Aim of the exercise: Arrange the listing from the line with "The height and width of the screenshot is (356, 328)." up to and including the line with "coordinates (458, 46)." as a two-column CSV headed input and output. Make one row for each text-and-answer pair, quoting every field and replacing line breaks with spaces.

(Saved entries)
'''
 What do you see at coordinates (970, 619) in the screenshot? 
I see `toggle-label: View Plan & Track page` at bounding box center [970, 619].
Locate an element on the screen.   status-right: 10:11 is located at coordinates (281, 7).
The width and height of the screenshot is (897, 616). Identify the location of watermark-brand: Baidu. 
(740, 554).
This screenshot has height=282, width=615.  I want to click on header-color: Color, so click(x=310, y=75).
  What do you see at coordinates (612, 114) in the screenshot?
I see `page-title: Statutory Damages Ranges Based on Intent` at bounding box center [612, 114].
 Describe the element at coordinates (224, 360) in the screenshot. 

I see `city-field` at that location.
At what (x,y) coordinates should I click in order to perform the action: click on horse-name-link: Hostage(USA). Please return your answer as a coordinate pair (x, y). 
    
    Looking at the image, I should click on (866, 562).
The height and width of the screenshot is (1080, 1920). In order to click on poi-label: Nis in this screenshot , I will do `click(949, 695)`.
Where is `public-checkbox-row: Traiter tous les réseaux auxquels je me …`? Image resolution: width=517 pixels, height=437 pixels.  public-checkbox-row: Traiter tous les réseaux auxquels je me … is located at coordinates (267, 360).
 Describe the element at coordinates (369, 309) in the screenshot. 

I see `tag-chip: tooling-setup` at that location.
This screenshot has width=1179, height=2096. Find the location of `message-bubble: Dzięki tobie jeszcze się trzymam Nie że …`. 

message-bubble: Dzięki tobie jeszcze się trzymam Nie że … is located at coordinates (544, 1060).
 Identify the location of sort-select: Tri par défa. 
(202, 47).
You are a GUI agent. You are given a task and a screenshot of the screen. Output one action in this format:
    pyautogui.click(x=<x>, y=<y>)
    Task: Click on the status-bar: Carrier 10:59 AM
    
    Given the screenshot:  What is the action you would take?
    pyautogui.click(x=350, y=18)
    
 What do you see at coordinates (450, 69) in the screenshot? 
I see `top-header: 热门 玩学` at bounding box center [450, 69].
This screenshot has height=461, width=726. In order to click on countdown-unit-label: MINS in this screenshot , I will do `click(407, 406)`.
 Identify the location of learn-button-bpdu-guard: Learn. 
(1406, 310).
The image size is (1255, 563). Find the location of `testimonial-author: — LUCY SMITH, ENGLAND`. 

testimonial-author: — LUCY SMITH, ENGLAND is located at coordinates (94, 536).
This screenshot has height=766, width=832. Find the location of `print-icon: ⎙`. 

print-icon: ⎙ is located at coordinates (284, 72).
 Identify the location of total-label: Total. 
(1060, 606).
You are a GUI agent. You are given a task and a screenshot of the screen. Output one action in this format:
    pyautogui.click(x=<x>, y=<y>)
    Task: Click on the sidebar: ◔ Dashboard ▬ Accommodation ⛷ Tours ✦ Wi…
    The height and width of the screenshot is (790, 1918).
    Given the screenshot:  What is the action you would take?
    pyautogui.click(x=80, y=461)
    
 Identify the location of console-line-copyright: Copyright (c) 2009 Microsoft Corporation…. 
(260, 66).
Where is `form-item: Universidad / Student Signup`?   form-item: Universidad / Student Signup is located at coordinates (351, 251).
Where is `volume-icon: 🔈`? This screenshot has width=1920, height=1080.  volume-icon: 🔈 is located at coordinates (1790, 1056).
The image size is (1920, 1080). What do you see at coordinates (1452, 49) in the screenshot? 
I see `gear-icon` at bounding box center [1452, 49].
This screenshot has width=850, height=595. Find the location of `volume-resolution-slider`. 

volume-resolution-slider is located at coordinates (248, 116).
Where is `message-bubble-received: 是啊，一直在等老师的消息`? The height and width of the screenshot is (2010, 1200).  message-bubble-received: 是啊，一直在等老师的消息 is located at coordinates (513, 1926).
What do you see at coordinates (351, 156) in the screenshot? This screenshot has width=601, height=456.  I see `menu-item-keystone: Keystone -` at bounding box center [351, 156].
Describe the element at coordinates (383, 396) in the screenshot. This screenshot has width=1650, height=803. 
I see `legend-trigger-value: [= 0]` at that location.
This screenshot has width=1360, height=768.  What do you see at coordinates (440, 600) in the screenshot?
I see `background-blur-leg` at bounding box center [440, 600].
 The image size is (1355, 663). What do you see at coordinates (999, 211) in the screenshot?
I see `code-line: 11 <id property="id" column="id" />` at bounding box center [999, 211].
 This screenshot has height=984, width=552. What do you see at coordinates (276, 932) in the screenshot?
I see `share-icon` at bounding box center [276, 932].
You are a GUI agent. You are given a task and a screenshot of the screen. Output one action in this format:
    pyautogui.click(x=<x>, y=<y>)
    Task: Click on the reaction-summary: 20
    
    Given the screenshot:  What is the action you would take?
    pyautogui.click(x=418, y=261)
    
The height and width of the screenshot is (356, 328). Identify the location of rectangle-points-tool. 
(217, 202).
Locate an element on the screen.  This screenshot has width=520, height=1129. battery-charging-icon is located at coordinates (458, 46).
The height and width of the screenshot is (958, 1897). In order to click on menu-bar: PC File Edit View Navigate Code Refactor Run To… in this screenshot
'''
Completed exercise:
input,output
"The height and width of the screenshot is (356, 328). Identify the location of rectangle-points-tool.","(217, 202)."
"Locate an element on the screen.","This screenshot has width=520, height=1129. battery-charging-icon is located at coordinates (458, 46)."